No distrito de Portalegre, a água deve regressar à gestão municipal
Numa nota recente do Secretariado da Direcção da Organização Regional de Portalegre, o PCP reafirma o que sempre defendeu: a gestão da água e resíduos em baixa deve ser competência da esfera autárquica. A empresa intermunicipal “Águas do Alto Alentejo”, constituída por dez municípios do distrito – de maiorias PS e PSD – caminha para três anos de actividade com saldo negativo e os municípios associados terão de injectar mais 1,779 milhões de euros no seu capital.
Para o PCP, a empresa intermunicipal «mais não tem sido do que um “sorvedor” de recursos financeiros das autarquias associadas». Por mais declarações de boas intenções que sejam proferidas, o que fica cada vez mais claro para as populações, acrescenta, «é que o objectivo final da existência deste modelo de gestão da água de abastecimento público mais não visa do que, a médio e longo prazo, criar condições mais favoráveis ao capital privado para a sua privatização».

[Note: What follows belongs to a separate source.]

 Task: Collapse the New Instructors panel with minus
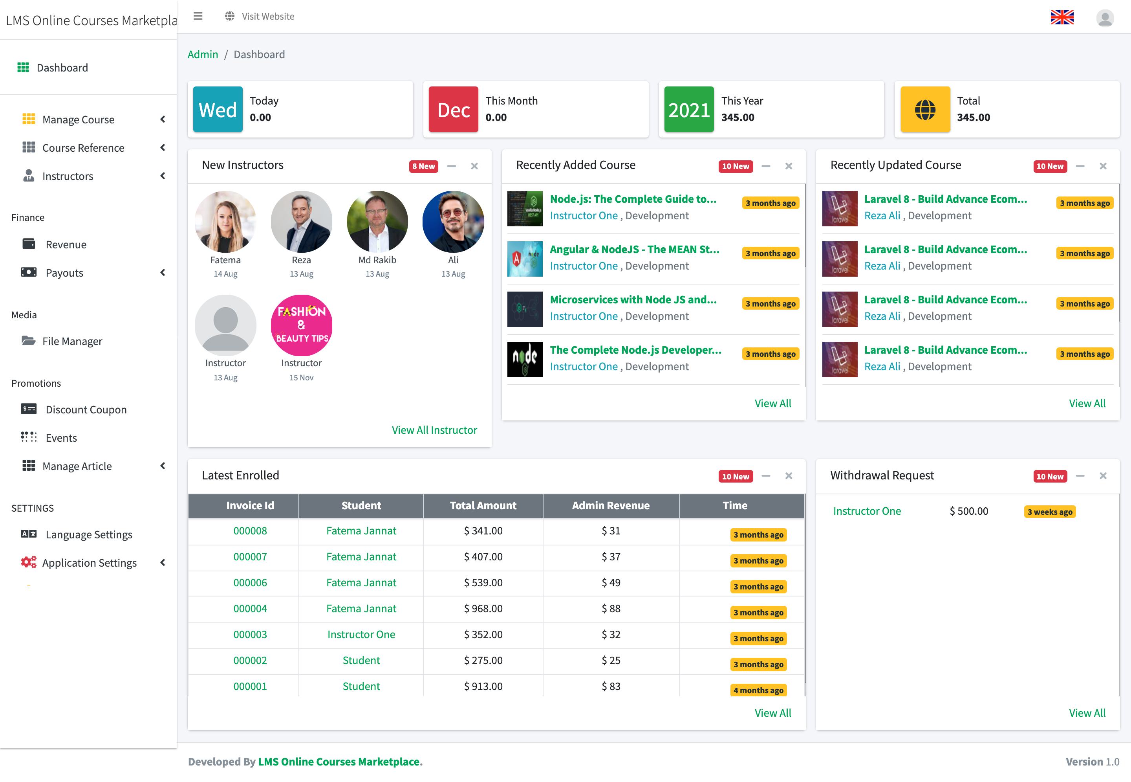(x=451, y=166)
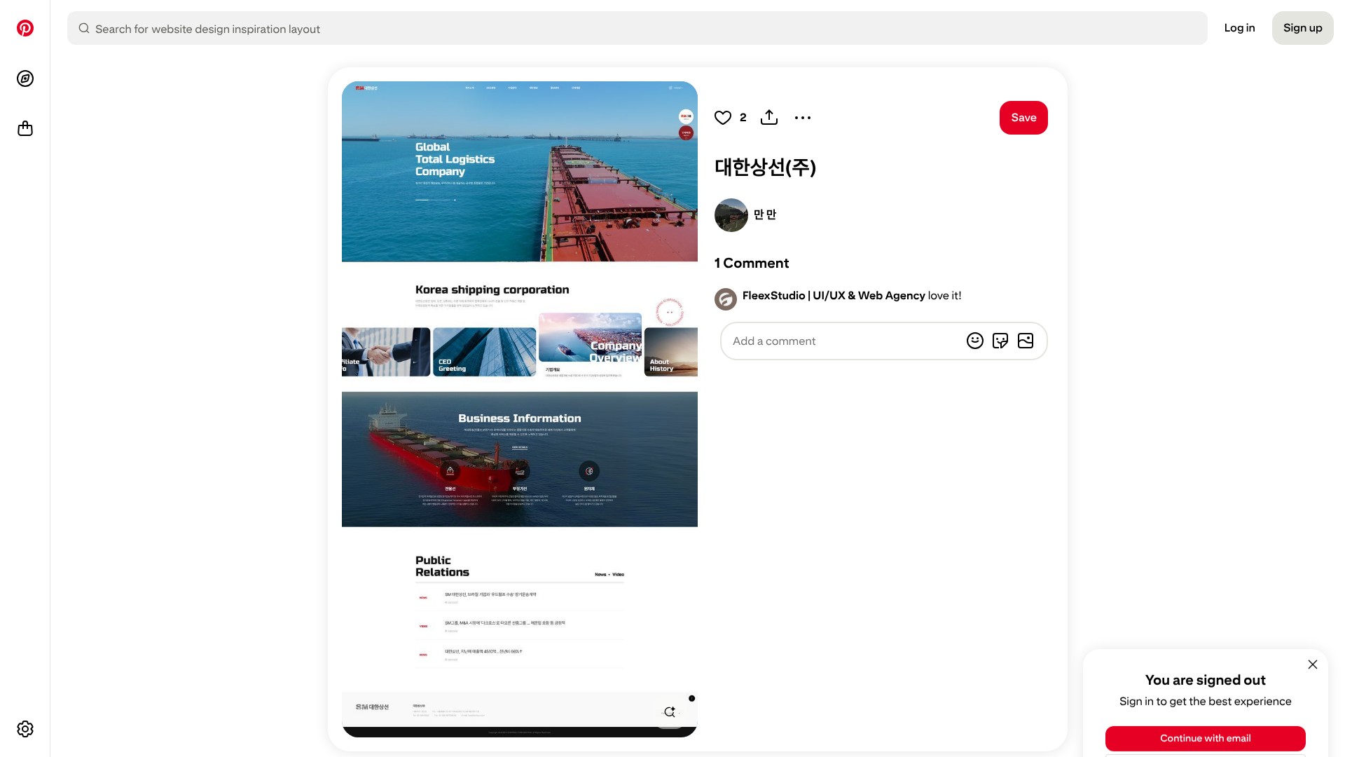Click the Pinterest logo home icon
The width and height of the screenshot is (1345, 757).
pos(25,28)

O PCP sublinha que a actual situação da empresa lhe dá razão: «a água é um bem público e não uma mera mercadoria», pelo que «jamais deverá sair da esfera pública». Já quanto à situação existente, defende que os municípios envolvidos e a própria empresa prestem contas da utilização dos dinheiros públicos que têm suportado a actividade financeira da “Águas do Alto Alentejo” e «quais os valores financeiros, ao longo de toda a sua actividade, despendidos por cada um dos municípios».
A questão central, sublinha, é tudo fazer para que a gestão da água como bem público «regresse à esfera das respectivas autarquias que alienaram este bem que é de todos».